REQUEST:
Extend the newsgroup exchange on short-circuit logical operators and mixed signed and unsigned integers in C, picking up after its final line. Leave the material that follows it untouched.

SELECTED PASSAGE:
▼

From: news@cct-net.co.uk   
      
   On 19/08/2025 16:10, Arne Vajhøj wrote:   
   > On 8/19/2025 10:09 AM, Dan Cross wrote:   
   >> In article <1081sk3$3njqo$7@dont-email.me>,   
   >> Simon Clubley wrote:   
   >>> On 2025-08-18, Dan Cross wrote:   
   >>>>   
   >>>> I happen to disagree with Simon's notion of what makes for   
   >>>> robust programming, but to go to such an extreme as to suggest   
   >>>> that writing code as if logical operators don't short-circuit   
   >>>> is the same as not knowing the semantics of division is   
   >>>> specious.   
   >>>   
   >>> That last one is an interesting example. I may not care about   
   >>> short circuiting, but I am _very_ _very_ aware of the combined   
   >>> unsigned integers and signed integers issues in C expressions. :-(   
   >>>   
   >>> It also affects how I look at the same issues in other languages.

▲

Dataset excerpt:
▼

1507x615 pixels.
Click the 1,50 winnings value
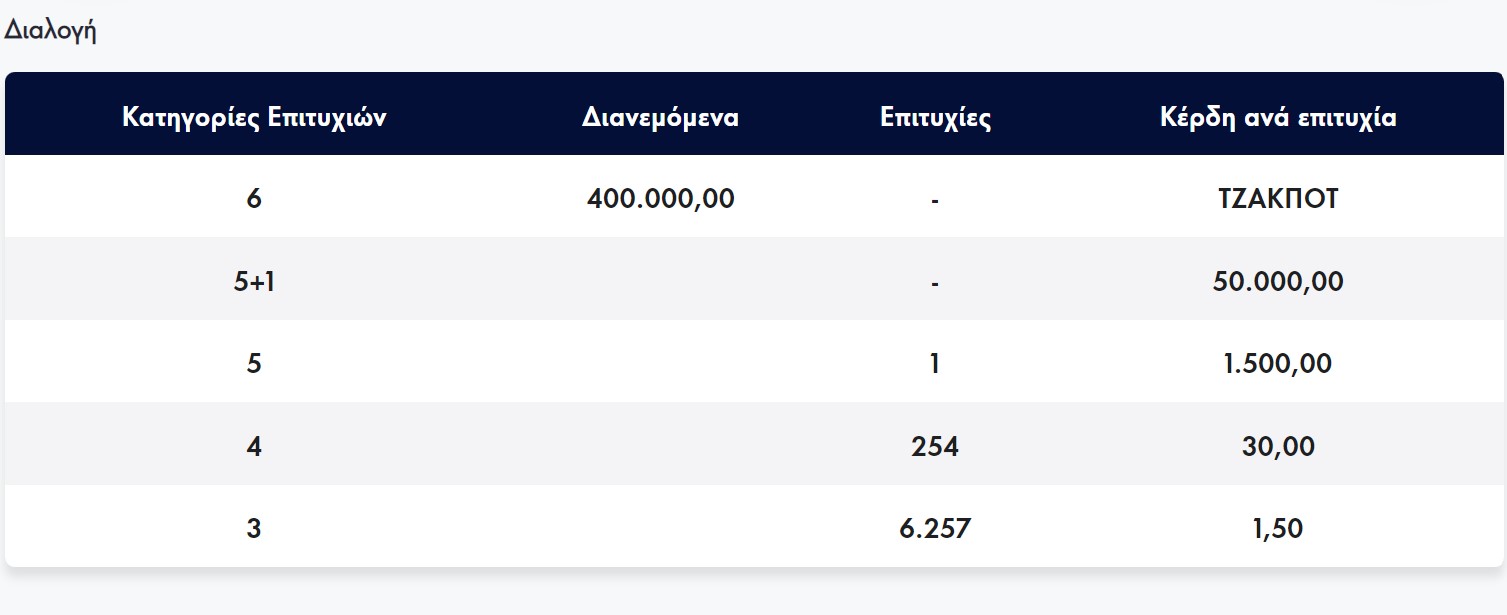click(1278, 527)
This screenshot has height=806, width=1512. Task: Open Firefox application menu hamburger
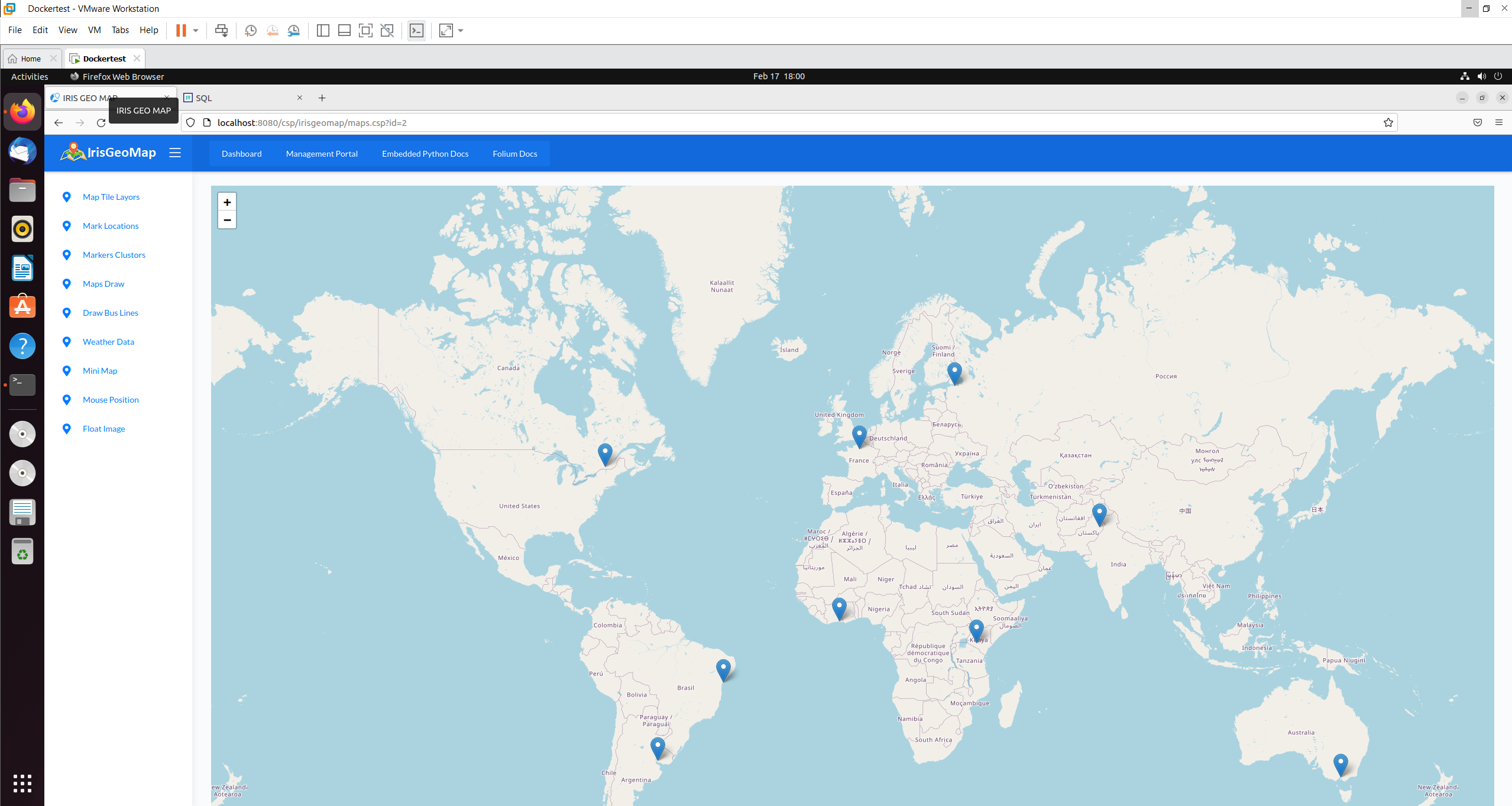coord(1498,122)
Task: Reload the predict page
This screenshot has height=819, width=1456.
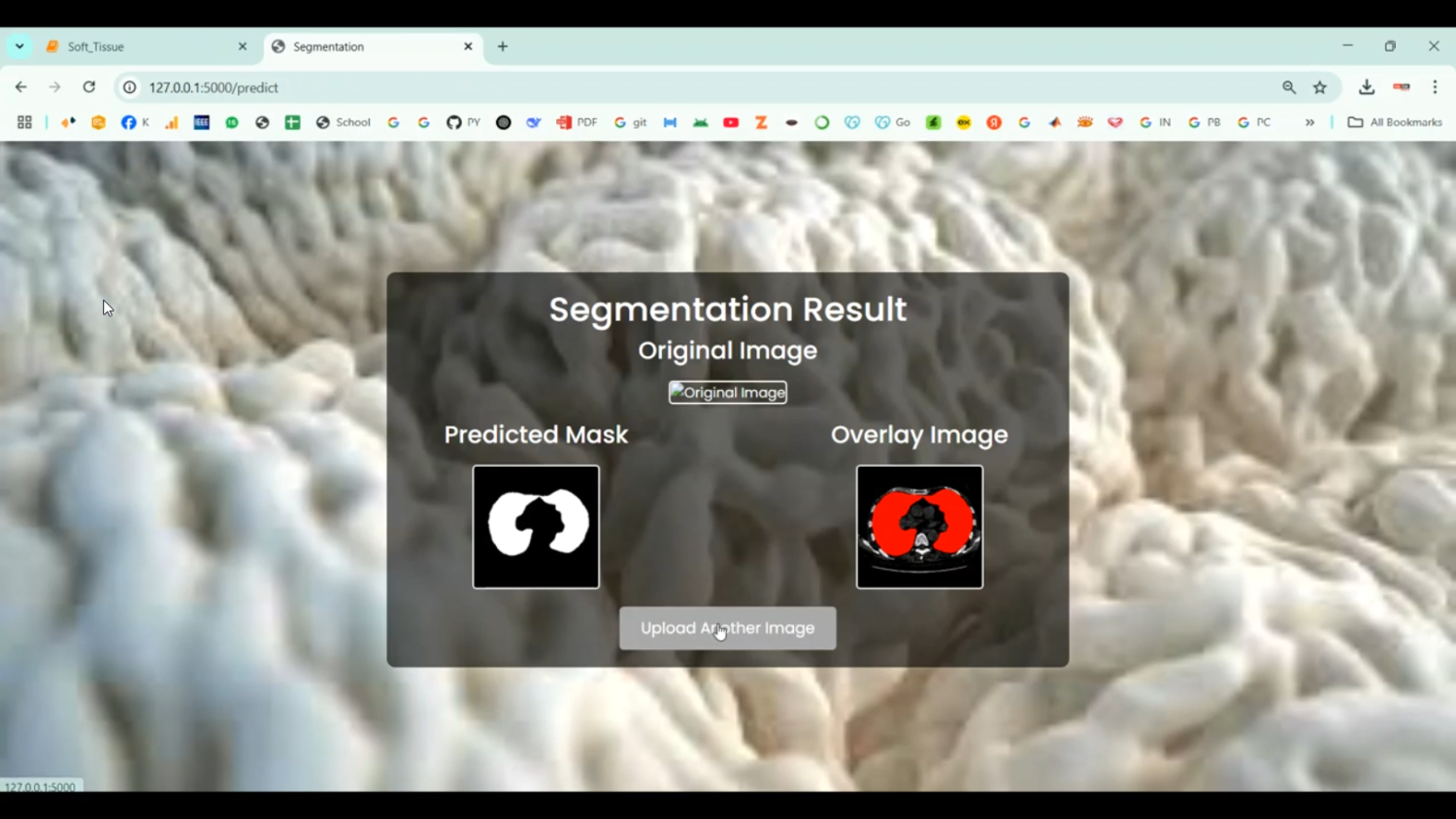Action: pyautogui.click(x=88, y=86)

▲

EXPECTED OUTPUT:
   >>>   
   >>> I've mentioned this before, but I think languages should give you   
   >>> unsigned integers by default, and you should have to ask for   
   >>> a signed integer if you really want one.   
   >>   
   >> Whether integers are signed or unsigned by default is not   
   >> terribly interesting to me, but I do believe, strongly, that   
   >> implicit type conversions as in C are a Bad Idea(TM), and I   
   >> think that history has shown that view to be more or less   
   >> correct; the only language that seems to get this approximately   
   >> right is Haskell, using typeclasses, but that's not implicit   
   >> coercion; it takes well-defined, strongly-typed functions that   
   >> do explicit conversions internally, from the prelude.   
   >>   
   >> But that's Haskell. For most programming, if one wants to do   
   >> arithmetic on operands of differing type, then one should be   
   >> required to explicitly convert everything to a single, uniform   
   >> type and live with whatever the semantics of that type are.   
   >>   
   >> This needn't be as tedious or verbose as it sounds; with a   
   >> little bit of type inference, it can be quite succinct while   
   >> still being safe and correct.   
   >   
   > Kotlin is rather picky about mixing signed and unsigned.   
   >   
   > var v: UInt = 16u   
   >   
   > v = v / 2   
   >   
   > gives an error.   
   >   
   > v = v / 2u   
   > v = v / 2.toUInt()   
   >   
   > works.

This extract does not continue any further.